Migrating a Legacy App to Cloud Native — Part 5

Migrating a Legacy App to Cloud Native — Part 5

A storm in brewing — photo by Adam Fanello

This is part 5 in a series. If you haven’t been following it before now, here are the previous posts:

Now that I have added cloud storage via Amplify CLI, and configured it, it’s time to use the new storage in my app.

Preface

Generally this series is written as I use the tool and presented in the order that I created the content. There’s some editing from draft to publishing, but this series is about the journey and so I present it as such.
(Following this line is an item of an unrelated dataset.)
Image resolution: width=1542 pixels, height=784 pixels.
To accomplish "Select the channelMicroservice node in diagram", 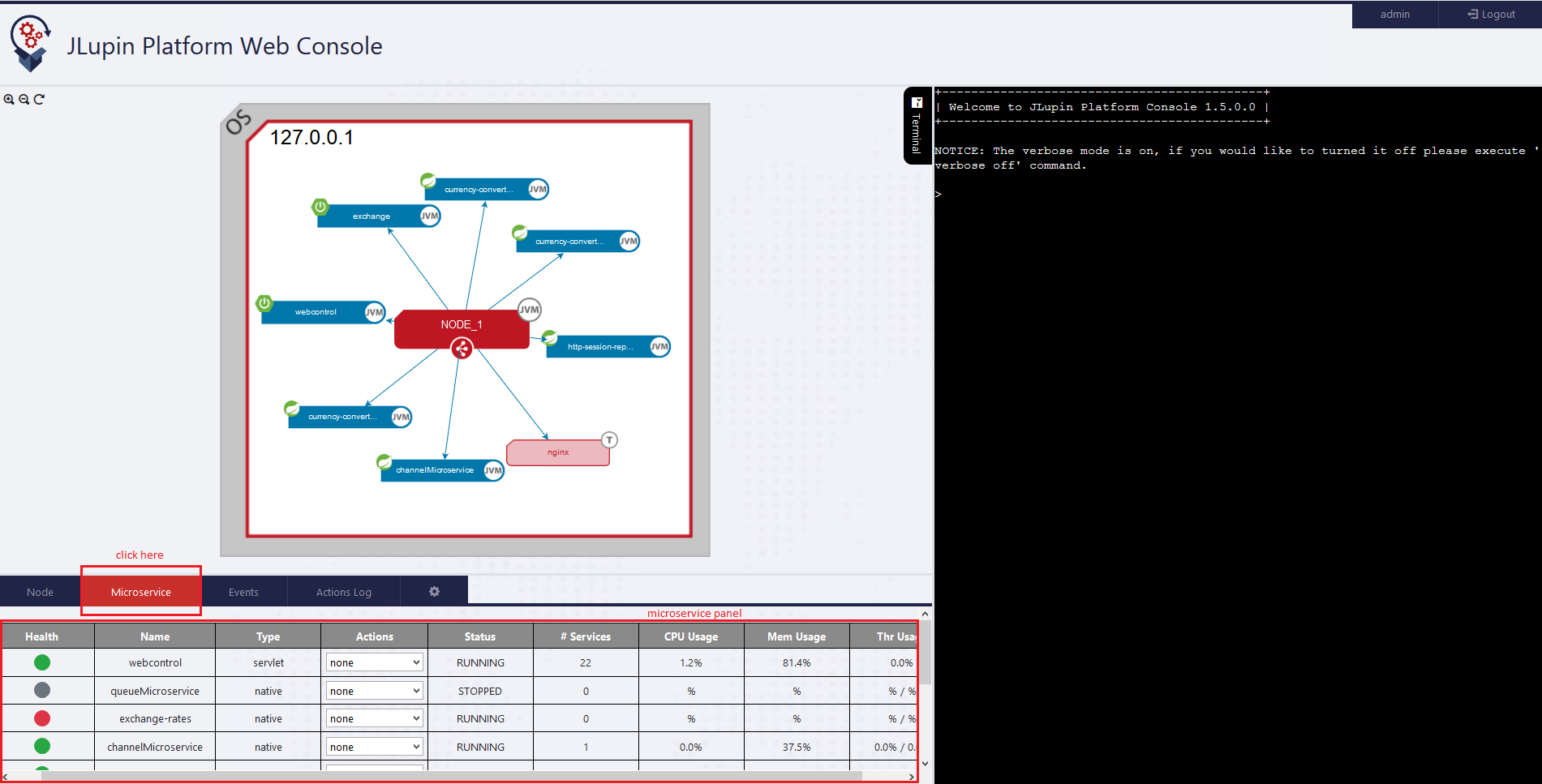I will click(435, 470).
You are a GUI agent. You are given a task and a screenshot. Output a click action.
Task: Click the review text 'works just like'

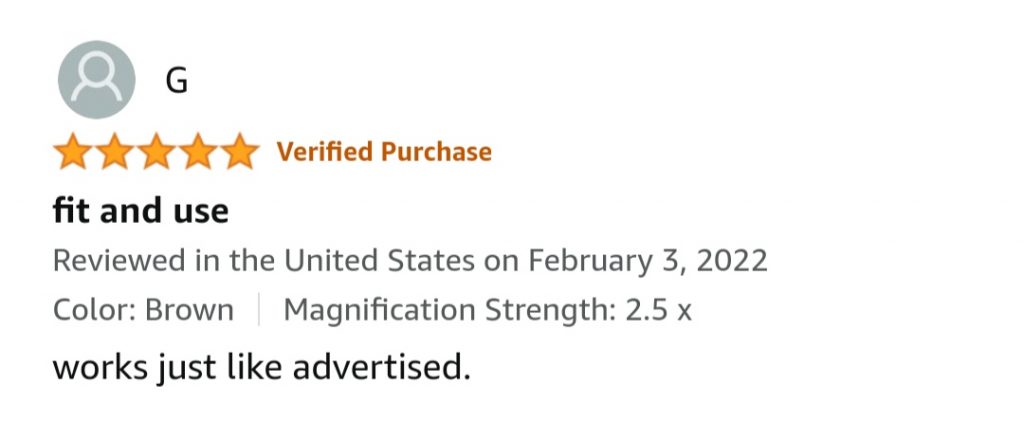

This time though, I’m coming back and adding this note before you get into the content of the post. This was absolutely the most challenging part of the migration so far, and I suspect it will remain so throughout the series. Roughly half of my time was spent reverse engineering Amplify and the Javascript SDK due to poor documentation and my frustration shows below. I want to state here that I really do like AWS, and I came into this really looking to succeed with Amplify. The engineers at AWS have created amazing tools and services that have transformed what it is to be a software developer over the past decade, making it possible to build products at scales and paces never before possible. So while I am frustrated with imperfection, I also acknowledge that without the amazing work at Amazon and AWS I’d probably still be back in part 1 building an authentication system. 😬

Be sure to read the conclusion too before getting scared off. Here we go…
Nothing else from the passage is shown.